Pancreatic ductal adenocarcinoma (PDAC) remains a lethal malignancy due to late-stage diagnosis and dense fibrotic stroma that impedes the penetration of drugs. In this study, a novel prodrug molecule was developed based on the efficient coupling of SN38 through disulfide (S–S) bonds by four-arm polyethylene glycol (4-arm PEG-SS-SN38), with the aim of enhancing the efficiency and safety of SN38 in the treatment of PDAC. This system can self-assemble into stable nanoparticles (∼118 nm) relying on molecular entanglement, and prolong circulation and tumor accumulation through the EPR effect.

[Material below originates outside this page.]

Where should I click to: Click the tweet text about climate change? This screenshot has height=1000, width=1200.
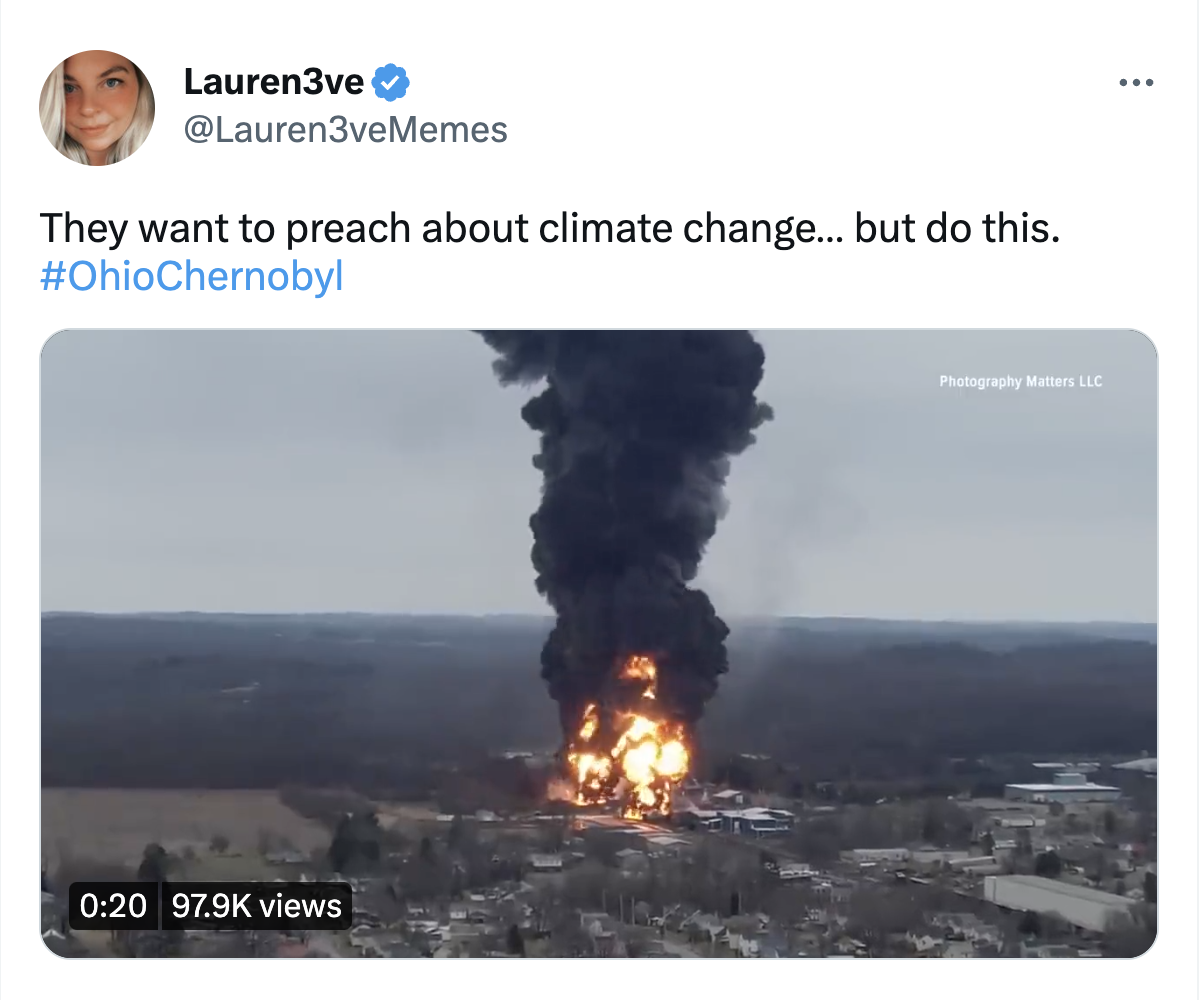pyautogui.click(x=548, y=230)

Ultrasound stimulation can trigger the disbanding of molecular entanglement, reduce the nanoparticle size to ∼30 nm, and enhance their deep penetration ability into tumor tissue, and the glutathione-sensitive S–S linker enables the prodrug molecule to specifically release free SN38 within tumor cells. In vitro experiments showed that ultrasound activation significantly improved the cytotoxicity of 4-arm PEG-SS-SN38, which is significantly superior to irinotecan. In vivo, the tumor growth inhibition of the prodrug reached 96.92%, which could reach 113.39% after combined ultrasound treatment, with no obvious systemic toxicity. This “target–penetrate–release” cascade synergy resolves the delivery challenges of PDAC and provides a modular clinical translation strategy for ultrasound-responsive nanomedicines.